Though the Spanish-language media is often referred to as the "Hispanic media," it generally serves first generation immigrants and not their English-dominant children and grandchildren.
In the late 1920s, Rep. John C. Box of Texas warned his colleagues on the House Immigration and Naturalization Committee that the continued influx of Mexican immigrants could lead to the "distressing process of mongrelization" in America. He argued that because Mexicans were the products of mixing among whites, Indians and sometimes blacks, they had a casual attitude toward interracial unions and were likely to mix freely with other races in the United States.
His vitriol notwithstanding, Box was right about Mexicans not keeping to themselves. Apart from the cultural isolation of immigrants, subsequent generations are oriented toward the American mainstream. But because Mexican identity has always been more fluid and comfortable with hybridity, assimilation has not been an either/or proposition. For example, Mexican Americans never had to overcome a cultural proscription against intermarriage. Just as widespread Mexican-Anglo intermarriage helped meld cultures in the 19th-century Southwest, so it does today. In fact, two-thirds of intermarriages in California involve a Latino partner.
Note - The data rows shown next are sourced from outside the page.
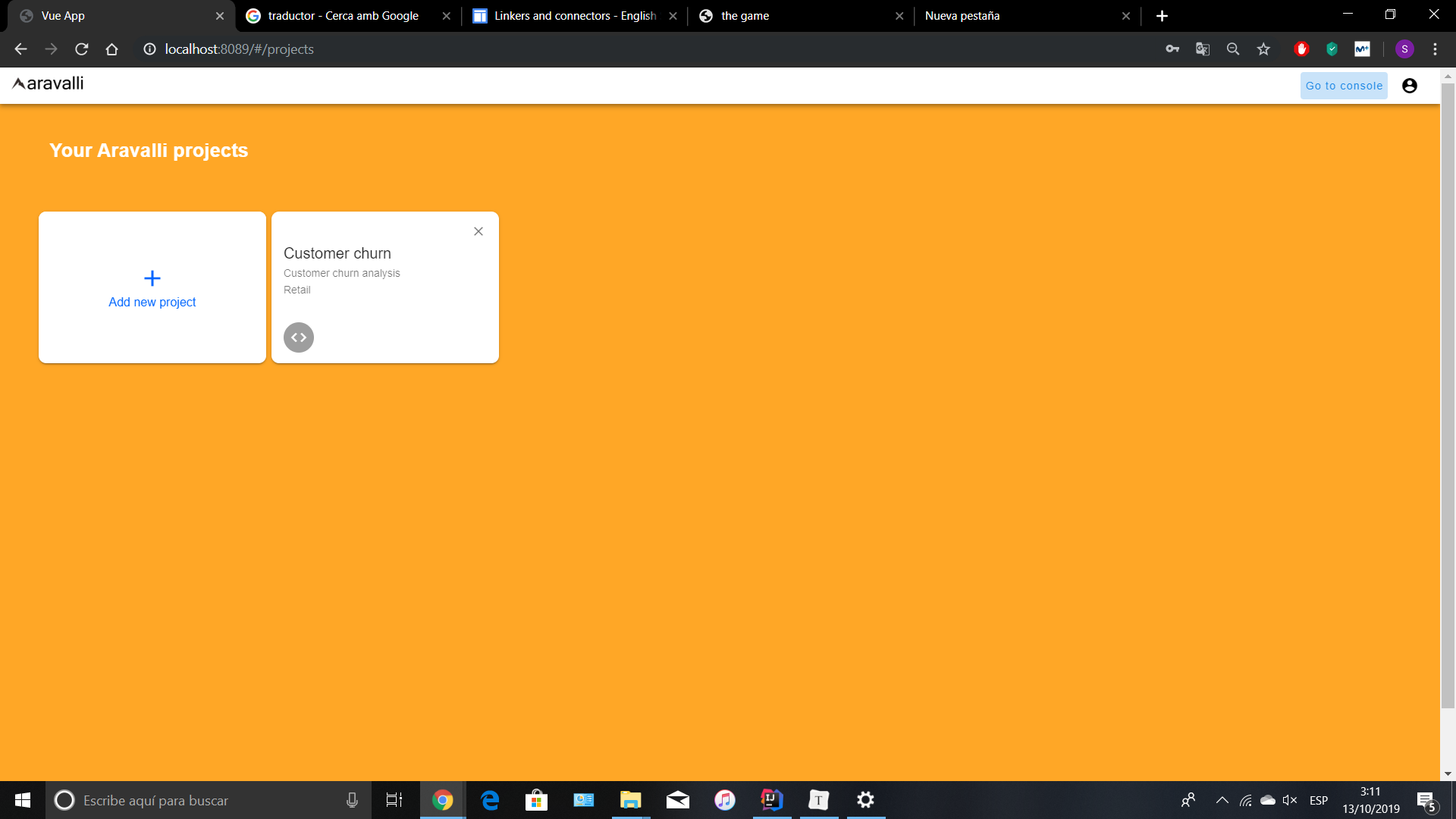The width and height of the screenshot is (1456, 819).
Task: Bookmark this page with the star icon
Action: coord(1263,49)
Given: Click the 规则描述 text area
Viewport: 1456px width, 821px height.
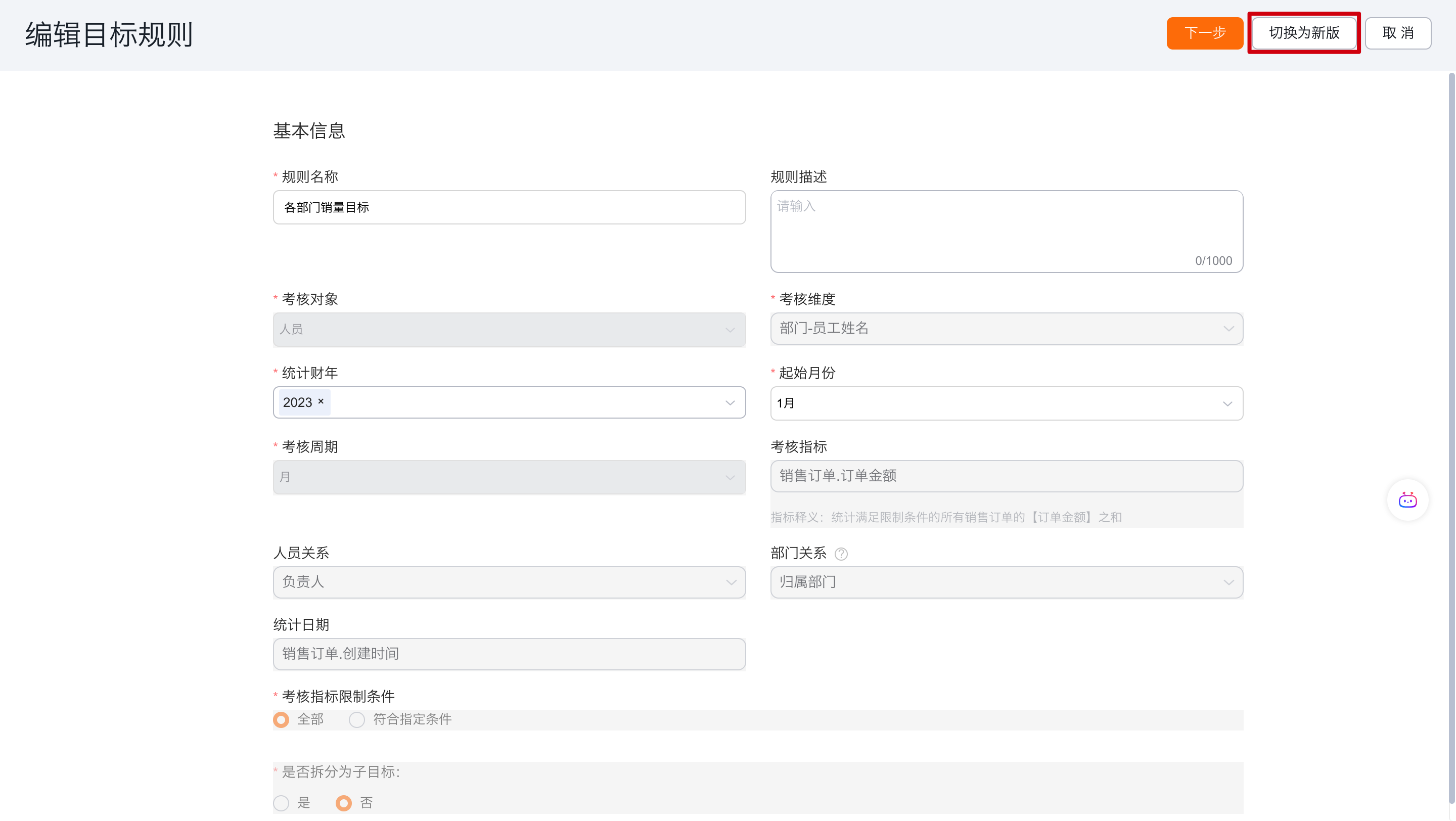Looking at the screenshot, I should tap(1006, 231).
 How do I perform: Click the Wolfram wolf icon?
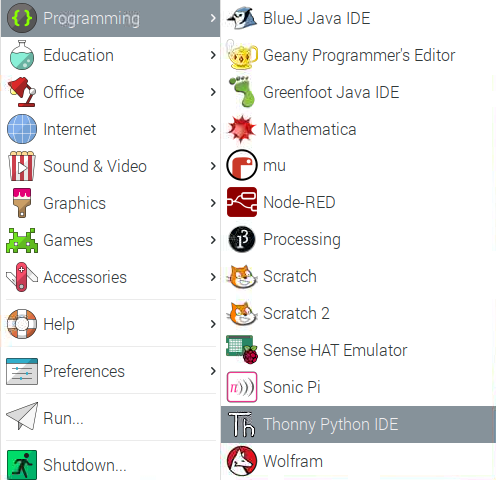click(242, 461)
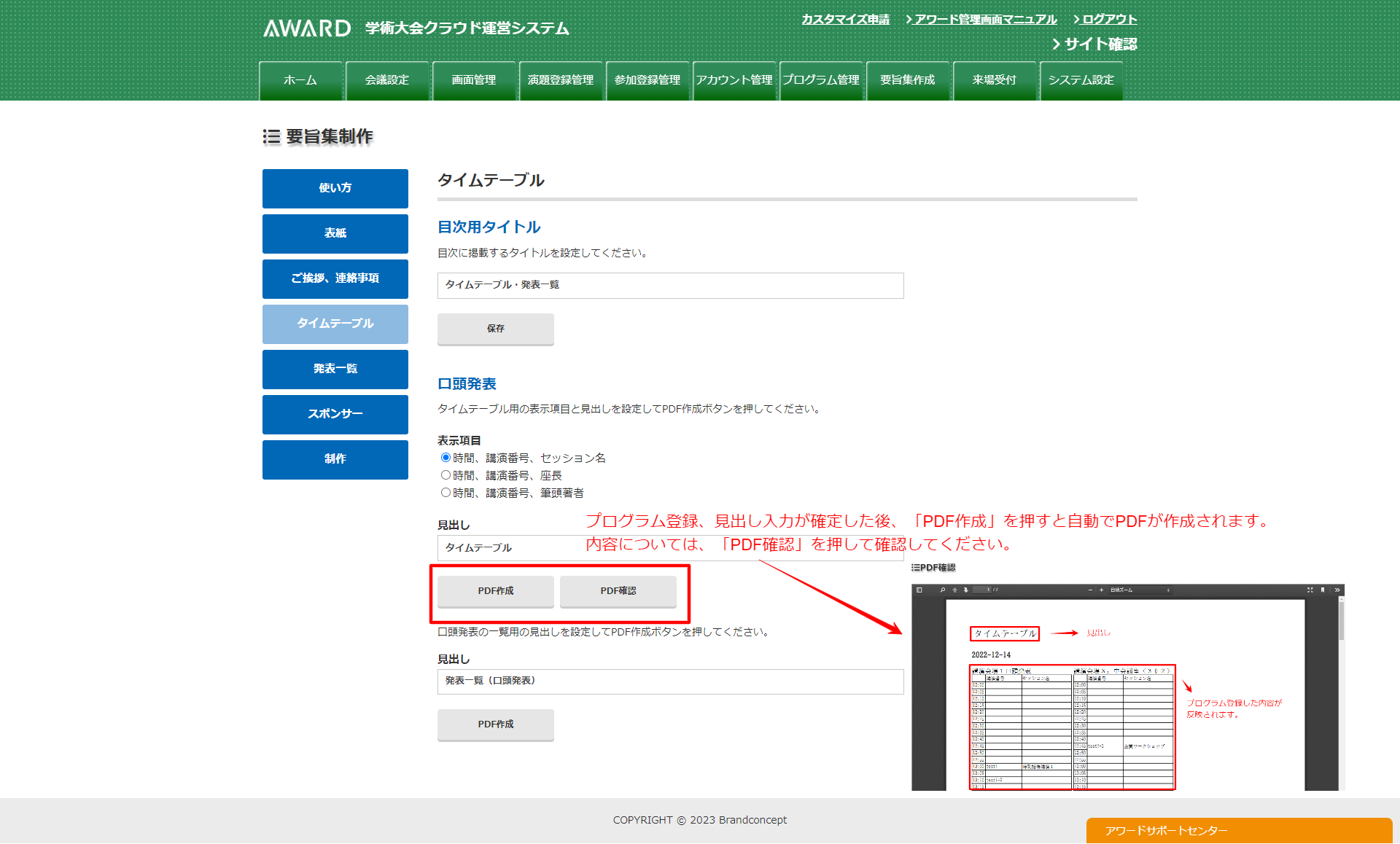Enter PDF presentation mode icon
The width and height of the screenshot is (1400, 844).
(1310, 590)
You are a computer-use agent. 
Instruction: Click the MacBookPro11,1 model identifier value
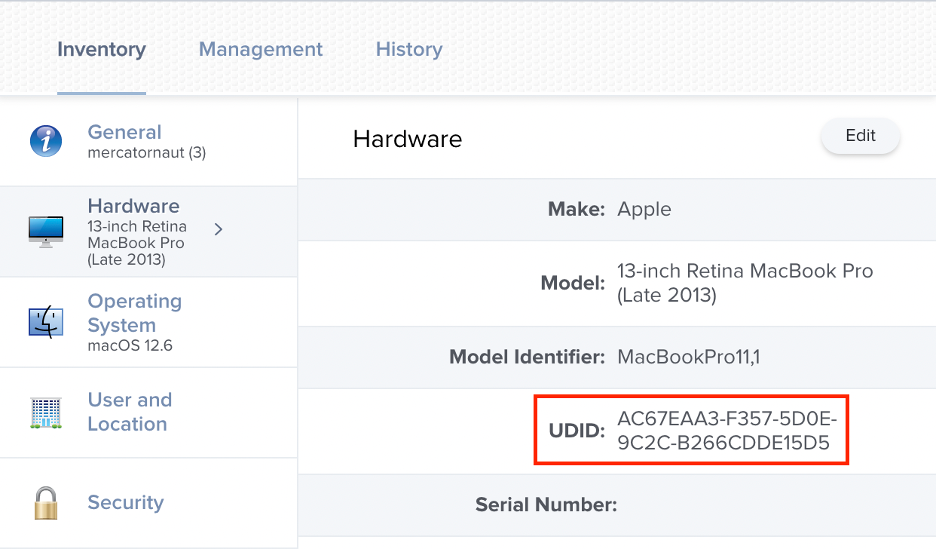coord(688,357)
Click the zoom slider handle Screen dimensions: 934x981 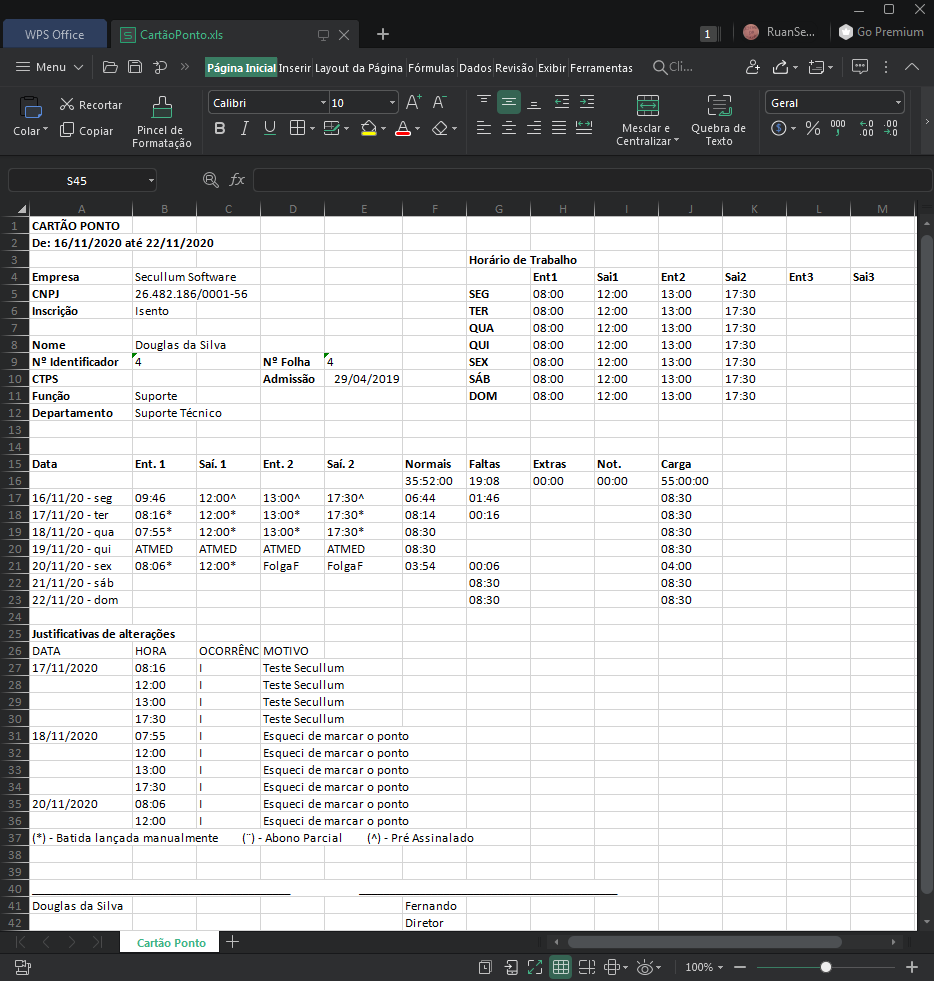coord(826,967)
According to James P. Smith, an economist and immigration scholar at the RAND Corporation, by 2050 more than 40 percent of United States Hispanics will be able to claim multiple ancestries. "Through this process of blending by marriage in the U.S.," he says, "Latino identity becomes something even more nuanced."
The fact that people of mixed ancestry came to form a greater proportion of the population of Latin America than that of Anglo America is the clearest sign of the difference between the two outlooks on race. Mexican Americans bring the New World notion encompassed by the word mestizaje (racial and cultural synthesis) to their American experience. In 1925, the romantic Mexican philosopher José Vasconcelos wrote that the Latin American mestizo heralds a new post-racialist era in human development. More recently, the preeminent Mexican American essayist Richard Rodriguez stated, "The essential beauty and mystery of the color brown is that it is a mixture of different colors."
"Something big happens here at the border that sort of mushes everything together," says Maria Eugenia Guerra, publisher of LareDos, an alternative monthly magazine in Laredo, Texas, a city that has been a majority Latino since its founding in 1755. As political and economic power continues to shift westward, Mexican Americans will increasingly inject this mestizo vision into American culture. "The Latinization of America is so profound that no one really sees it," asserts Kevin Starr, the leading historian of California, who is writing a multivolume history of the state. The process of they becoming us will ultimately force us to reconsider the very definition of who we are.